### Excerpt
______

The Food & Drug Administration launched a new initiative aimed at improving the safety of complex medical devices used by patients and caregivers in the home.
The federal watchdogs want to reduce the number of adverse events involving hemodialysis equipment, wound care, intravenous therapy devices and ventilators that patients and their caregivers are increasingly using at home, often without the supervision of doctors or other medical staff.
The FDA is planning a 10-month pilot program, beginning this summer, for manufacturers to voluntarily submit labeling of home-use medical devices to a central website. The agency believes posting the labeling data will improve access to information about the safe use of the devices for patients and caregivers. The FDA will also implement measures to enhance post-market surveillance of home-use devices, using "HomeNet," part of its Medical Device Surveillance Network adverse event reporting program.
The FDA also plans to develop guidelines for manufacturers marketing devices intended for home use, conduct post-market surveillance of those devices and develop educational resources for patients and caregivers. Because there’s no regulatory protocol for such devices, the guidelines for manufacturers will include:
- Recommendations for manufacturers to help them win pre-market approval or clearance, “including device testing with at-home caregivers and patients in a non-clinical setting,” according to a press release;
- Define the circumstances under which the agency might require that certain devices be labeled “that the device has not been cleared for use in the home;”
- And recommend post-market surveillance to monitor and address adverse events in the home.

______

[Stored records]
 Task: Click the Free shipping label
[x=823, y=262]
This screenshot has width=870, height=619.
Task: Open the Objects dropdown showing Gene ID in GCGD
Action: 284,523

______

### Problem statement
According to the text on home-use medical devices, how long will the FDA's pilot program run? None of the rows are required for the work that follows.

### Exercise response
10 months